He was a fantastic young lord of many sorrows. His heart had been broken in a very strange way. Death and Pity were his closest friends. He was so sad himself that he had come to realize that sorrow is the only sincerity of life. Thus sorrow had become a kind of passion with him, even a kind of connoisseurship; and he had come, so to say, to be a collector of sorrows. It was partly pity and partly an odd form of dilettanteism—for his own sad heart made him pitiful for and companionable with any other sad heart; but the sincerity of his sorrow made him jealous of the sanctity of sorrow, and at the same time sternly critical of, and sadly amused by, the hypocrisies of sorrow.

So, as he sat his horse and gazed at the sunset, he smiled sadly to himself as he heard, without seeming to hear, the small, insincere sorrows of his village of Beethorpe—sorrows forgotten long ago, but suddenly rediscovered in old drawers and unopened cupboards, at the sound of his lordship's trumpet and the promise of his strange proclamation.

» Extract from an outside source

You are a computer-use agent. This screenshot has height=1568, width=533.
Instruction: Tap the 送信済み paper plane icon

Was there a sorrow in the world that no money could buy?

It was to find such a sorrow that Lord Mortimer thus fantastically rode from village to village of his estates, with herald and steward.

The unpurchasable sorrow—the sorrow no gold can gild, no jewel can buy!

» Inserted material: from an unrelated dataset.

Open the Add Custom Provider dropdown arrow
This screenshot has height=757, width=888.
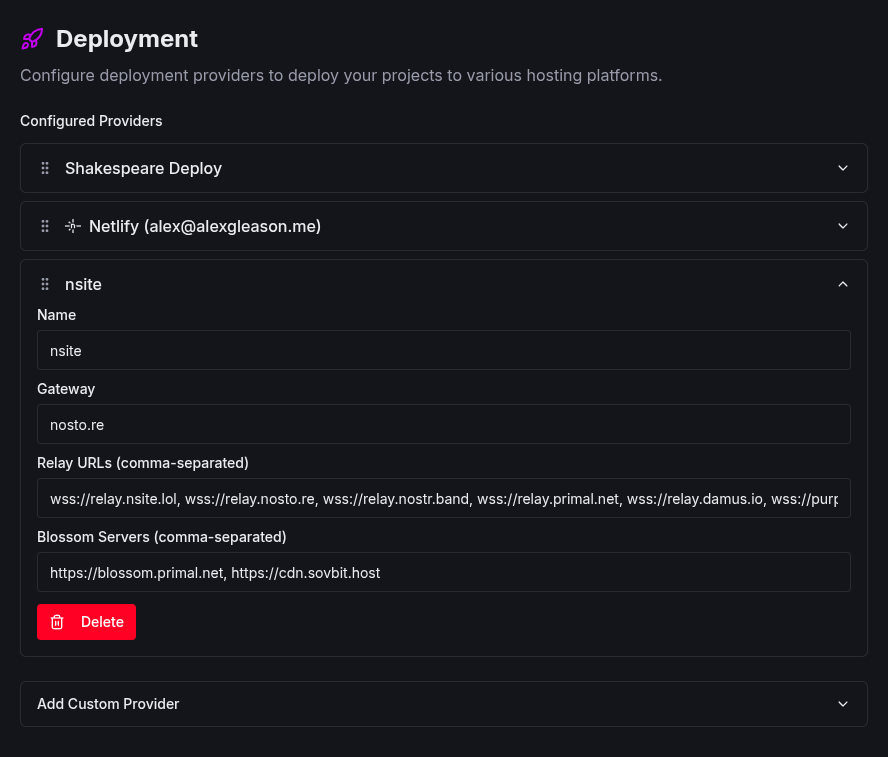(842, 704)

Far and wide he had ridden over his estates, seeking so rare a sorrow; but as yet he had found no sorrow that could not be bought with a little bag of gold and silver coins.

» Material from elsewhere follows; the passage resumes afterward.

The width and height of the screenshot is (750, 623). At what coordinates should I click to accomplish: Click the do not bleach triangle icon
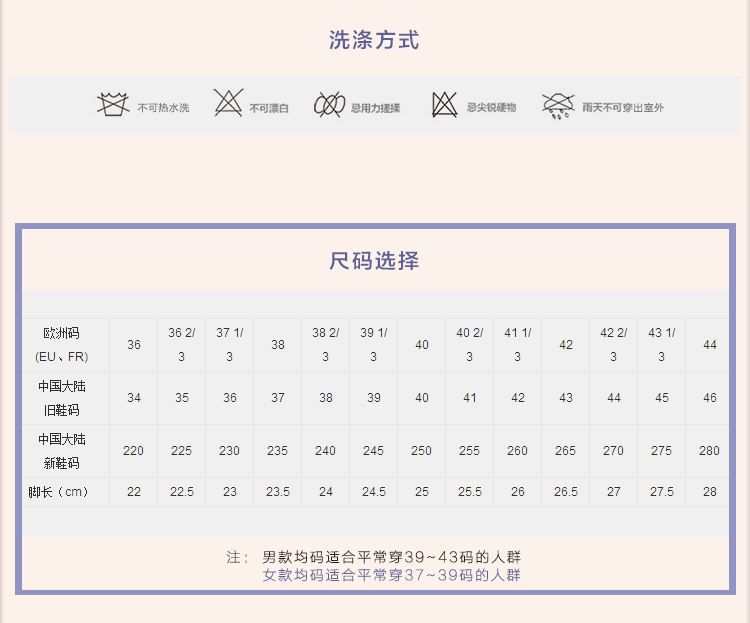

So he sat his horse, while the villagers of Beethorpe were paid out of a great leathern bag by the steward—for the steward understood the mind of his master, and, without troubling him, paid each weeping and whimpering peasant as he thought fit.

In another great bag the steward had collected the sorrows of the Village of Beethorpe; and, by this, the moon was rising, and, with another blast of trumpet by way of farewell, the three horsemen took the road again to Lord Mortimer's castle.

When, out of the great leathern bag, in Lord Mortimer's cabinet they poured upon the table the sorrows of Beethorpe, the young lord smiled to himself, turning over one sorrow after the other, as though they had been precious stones—for there was not one genuine sorrow among them.